Are you interested in history and preserving it for future generations to view? Volunteering as a citizen archivist might be your channel. This volunteer opportunity only requires a computer with Word and an Internet connection. The historical society of Cheshire County, funded by a grant given by The National Historical Publications and Records Commission (NHPRC), is preserving New Hampshire’s history through training volunteer citizen archivists to transcribe documents. The next workshop archivist day will be May 20 at Keene State College.
A few brief tips on how to transcribe a historical document: what you see is what you get. As an archivist, you transcribe exactly how it is written. Do not change or alter the text in any way, even if a word is misspelled, type it just like you see it.
Head over to the citizen archivist Facebook page @citizenarchivists and help transcribe some of the Meschech Weare collection that Keene State College is helping to digitize for the N.H. State Archives. On the page they will post that they need someone to adopt a specific letter. After initiating that you are interested in archiving that letter, a link is sent to you to the digitized version. If you are new to transcribing they will also send you the transcription rules.
There is no time deadline on each letter; each archivist works each his/her own pace. Once finished, the transcribed document is sent back and will then be paired with original and made available for anyone to read.
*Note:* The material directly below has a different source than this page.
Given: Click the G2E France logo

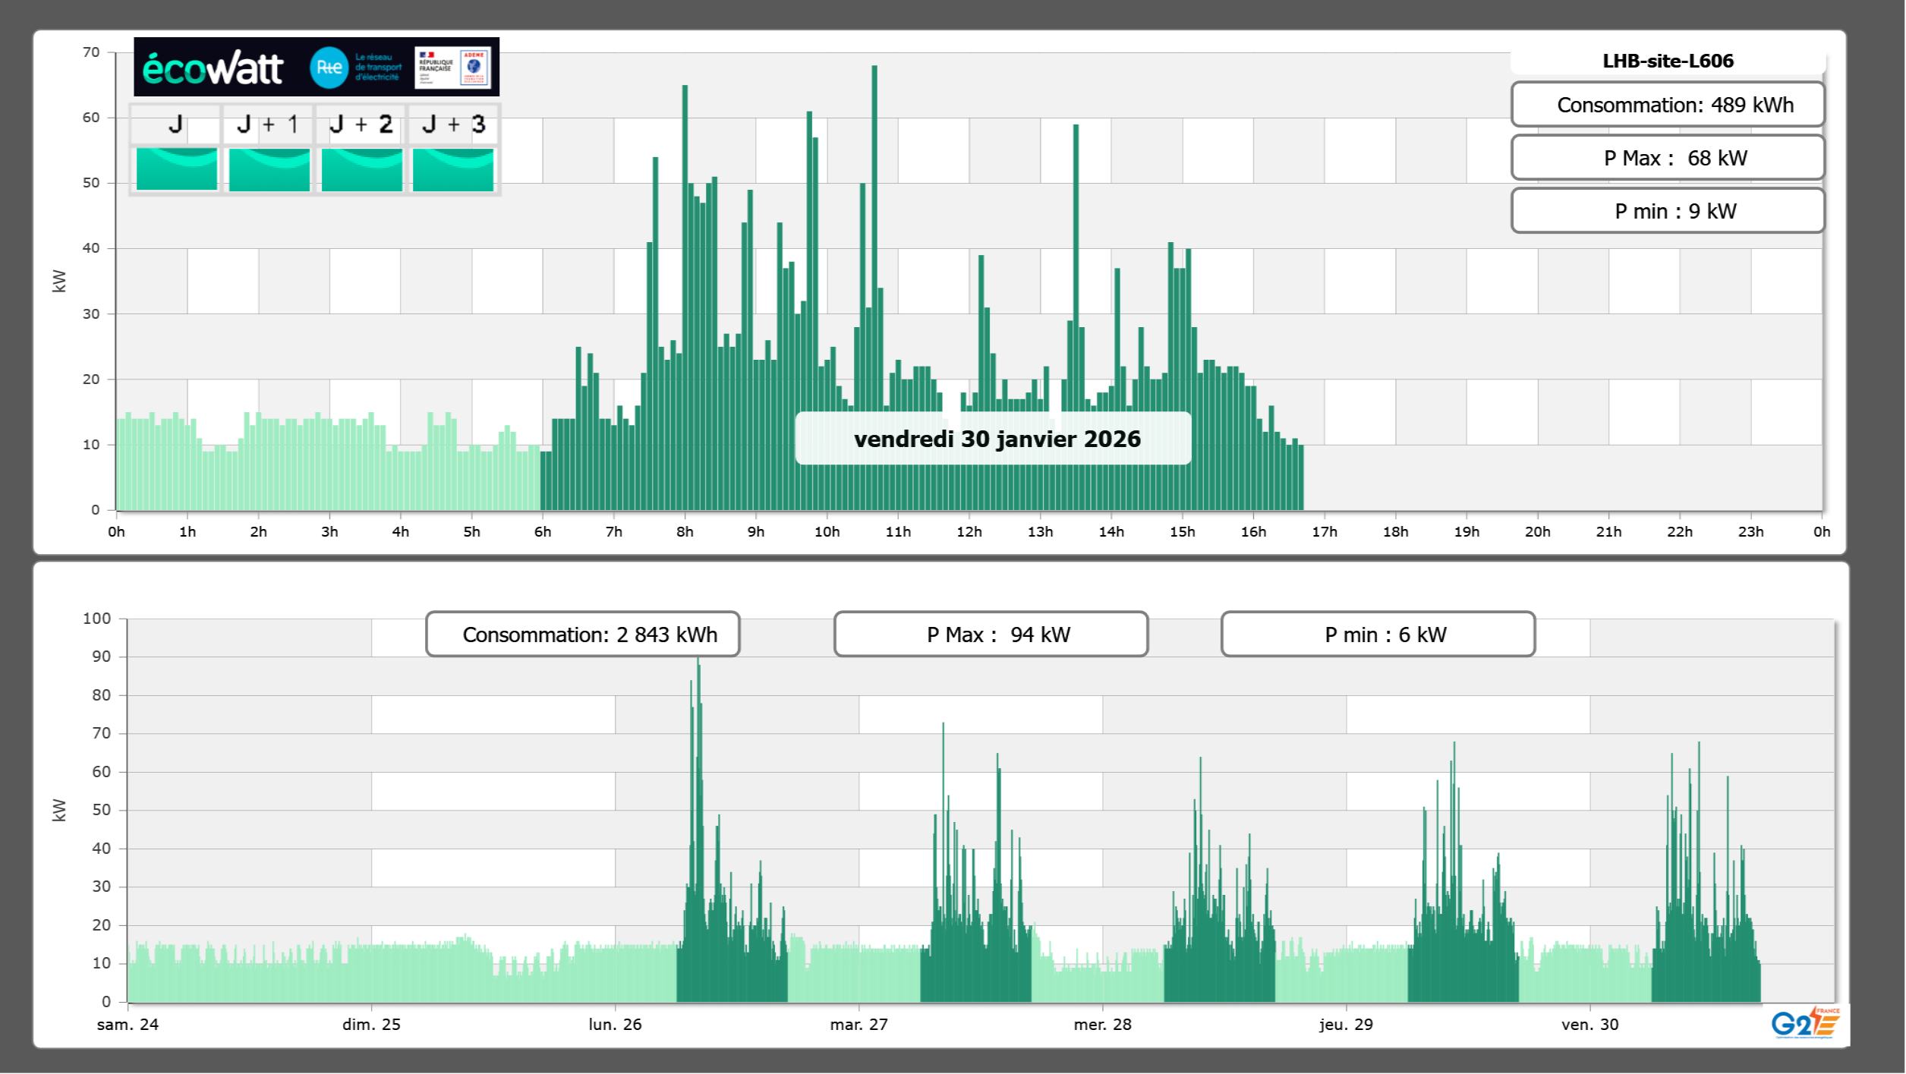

Volunteering can renew creativity, motivation and vision as well as be a fun way to explore interest and passions. For those of us that are shy and are having a hard time meeting new people, volunteering presents the opportunity to develop your social skills and build confidence. Feel happier or bring more zest to your life by volunteering in your community. Other places with volunteer opportunities are historical societies, hospitals, food shelves, or libraries.